Test prénatal non invasif de la trisomie 21

Pour dépister aussi des formes précoces de cancer

Publié le 08/06/2015
Article réservé aux abonnés
L'ADN circulant de 6 000 femmes enceintes analysé

L'ADN circulant de 6 000 femmes enceintes analysé
Crédit photo : PHANIE

Selon des résultats communiqués ce week-end lors de la conférence annuelle de la société européenne de génétique humaine, qui s’est tenue vendredi et samedi dernier à Glasgow, le test prénatal non invasif de la trisomie 21 (TGNI) pourrait également dépister les cancers maternels à un stade précoce.

Lors d’une présentation orale, le Dr Nathalie Brison, du centre de génétique humaine de l’université de Louvain, en Belgique a expliqué que cette découverte était le fruit du hasard. Avec son équipe, elle cherchait en effet à améliorer la fiabilité du TGNI, et à l’adapter pour qu’il soit également en mesure de dépister les trisomies 18 et 13. Lors d’un essai mené sur 6 000 femmes enceintes, les chercheurs ont identifié des anomalies génétiques dans l’ADN circulant de trois femmes qui ne correspondaient ni au profil génétique de la mère, ni à celui de l’enfant. « Nous avons réalisé que ces anomalies ressemblaient à celles que l’on trouve dans certaines tumeurs », raconte le Dr Brison.

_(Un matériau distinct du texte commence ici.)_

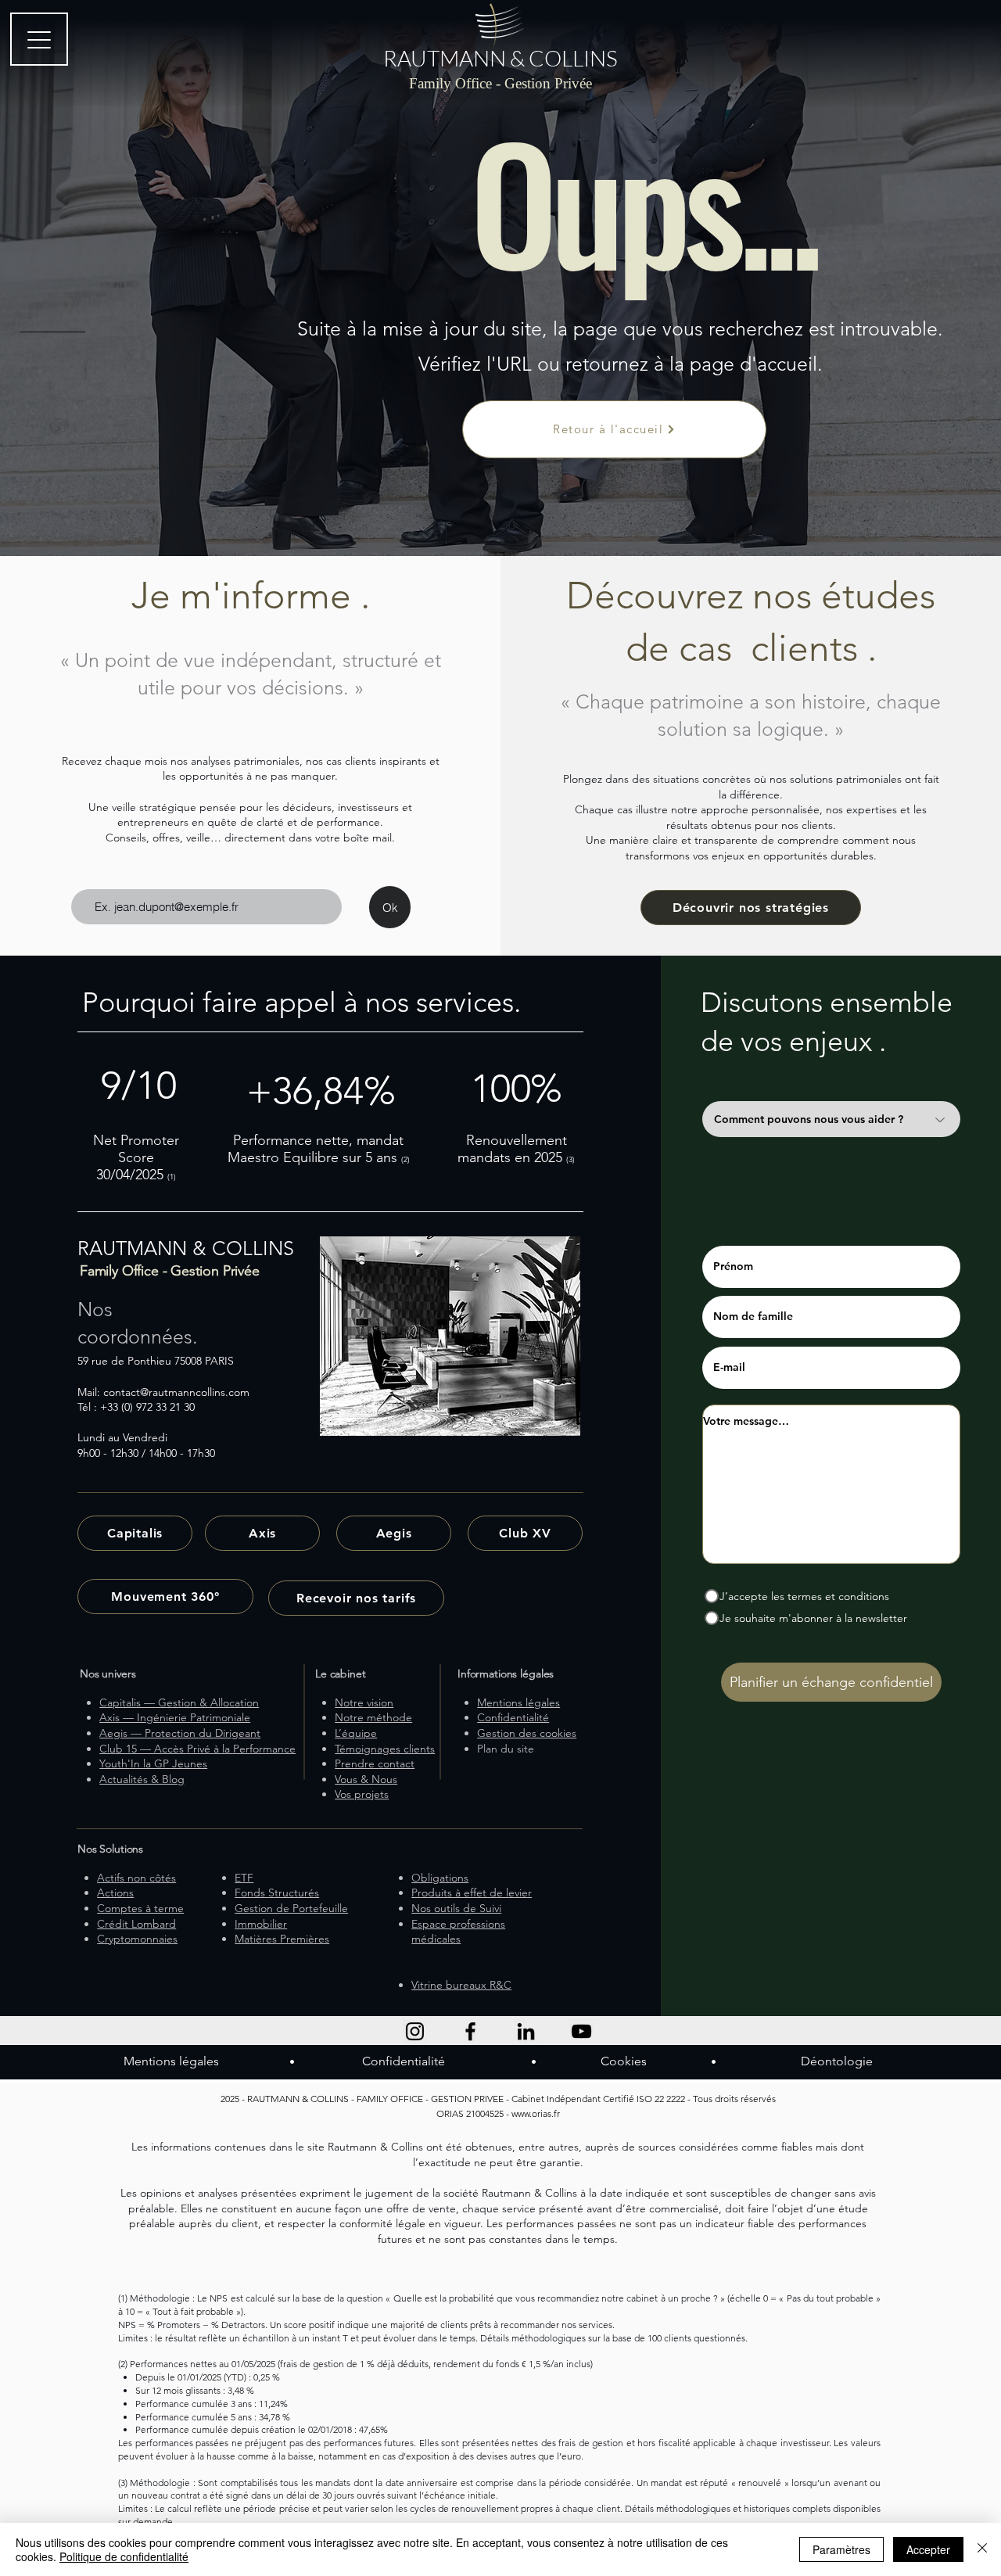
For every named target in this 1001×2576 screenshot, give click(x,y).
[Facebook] (470, 2031)
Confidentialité (403, 2061)
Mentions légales (171, 2061)
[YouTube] (581, 2031)
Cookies (624, 2061)
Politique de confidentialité (123, 2556)
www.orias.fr (535, 2113)
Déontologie (837, 2061)
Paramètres (841, 2549)
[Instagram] (415, 2031)
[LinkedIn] (526, 2031)
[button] (356, 1598)
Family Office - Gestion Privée (500, 83)
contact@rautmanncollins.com (176, 1392)
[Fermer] (982, 2549)
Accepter (928, 2549)
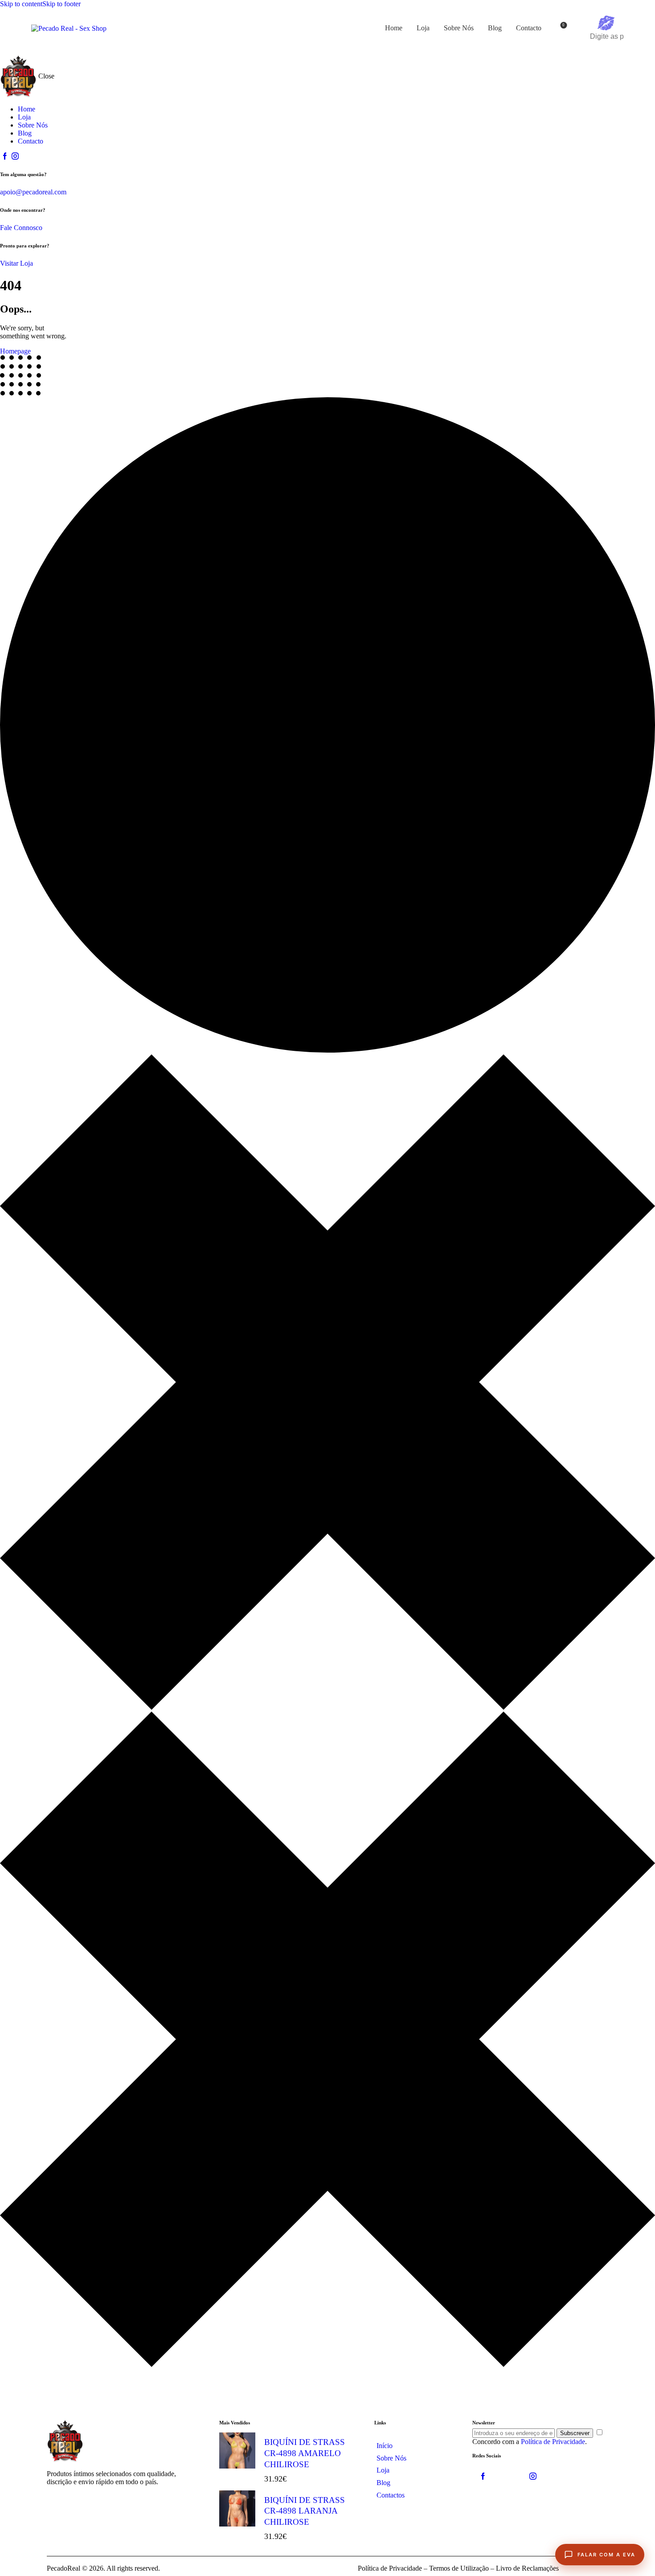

Une patiente traitée au cours de sa grossesse

Des examens complémentaires ont révélé que ces trois femmes souffraient chacune d’un cancer différent. La première présentait un carcinome ovarien bilatéral, la seconde un lymphome folliculaire et la troisième un lymphome de Hodgkin. Le lymphome folliculaire ayant une croissance très lente, il a été décidé de ne pas le traiter avant plusieurs années d’évolution. Les deux autres patientes ont entamé une chimiothérapie. La patiente ayant un lymphome de Hodgkin de stade II, selon la classification de Ann Arbor, a été traitée pendant sa grossesse, qui s’est d’ailleurs correctement déroulée. Chez les deux patientes traitées, le TGNI présentait l’avantage de fournir assez tôt le profil génomique de la tumeur.

S’il n’est pas possible de préjuger de la sensibilité du TGNI pour détecter un cancer, les auteurs notent que la fréquence de ceux retrouvés dans leur échantillonage est cohérente avec celle estimée en population générale pour ces types de cancer : de l’ordre d’une sur 1 000 à 2 000 personnes, chez les femmes de 20 à 40 ans.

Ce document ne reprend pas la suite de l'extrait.